NO synthesis is competitively inhibited by L-NAME, which has a similar structure to the L-arginine.[41] L-NAME suppresses the hippocampal long-term potentiation, and it has been reported that NO may be a hippocampal retrograde transmitter.[42] On the other hand, it has been suggested that NO is also associated with signaling via the OXT receptor. Exogenous OXT hyperpolarizes the dorsal root ganglia neurons that induce the feeling of pain in rats, and that this hyperpolarization is mediated by the Ca2+/nNOS/NO/KATP pathway.[43] NO is also associated with other neuronal signal pathways, such as the NO/sGC/cGMP pathway, and downregulation of N-methyl-D-aspartic acid (NMDA)-receptor activity by reaction with thiol group(s) of the NMDA receptor’s redox modulatory site.[44,45] Thus, released OXT may cause hyperpolarization and downregulation of NMDA-receptor activity in several putative pathways in the AA rats. As a result, OXT may modulate the glutamine release though the OXT receptor in OXT-mRFP1 neurons. Pretreatment with the OXT receptor antagonist Atociban or the selective NOS inhibitor N-propyl-L-arginine significantly attenuates the hyperpolarization caused by OXT.[43]

We found that OXT-ergic neurons generate negative feedback with OXT itself in the PVN in AA rats. In addition, NO is a contributor to the feedback mechanism.

Although we investigated the contribution of GABAA to the feedback system through the OXT receptors, increased mEPSCs induced by the OXT receptor antagonist did not change following the bath application of the GABAA antagonist. It is thought that GABAA is not related to the feedback system through OXT receptors. Instead, GABAA may work as a retrograde transmitter in other feedback systems that are not related to the OXT receptor.

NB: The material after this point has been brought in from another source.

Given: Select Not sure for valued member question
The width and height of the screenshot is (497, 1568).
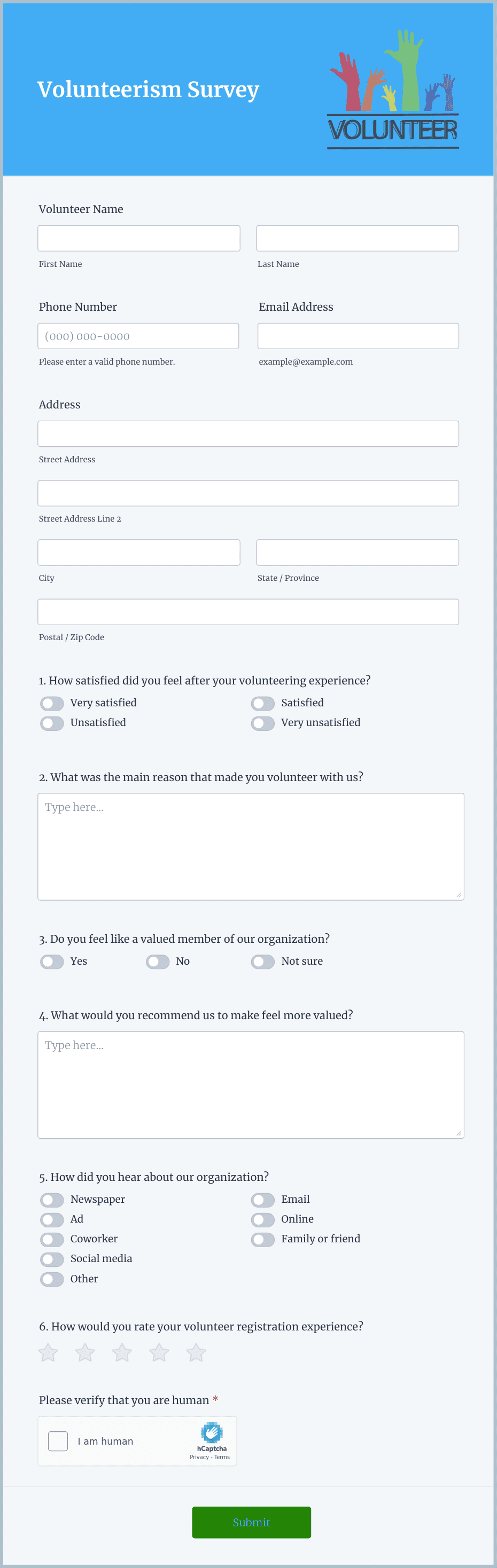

A limitation of the study is that the evoked EPSC was not investigated. Thus, we did not examine the postsynaptic changes of the OXT-ergic neurons in AA rats. Moreover, the relationship between OXT-ergic neurons was not described. In the future, the plasticity of OXT-mRFP1 neurons should be examined, and paired recordings with OXT-mRFP1 neurons should be conducted.

In conclusion, the activity of OXT-ergic neurons is upregulated by increasing the glutamate release in AA rats, and OXT neurons have a feedback system with released OXT. It is possible that NOS may contribute to the feedback system of the OXT-ergic neurons.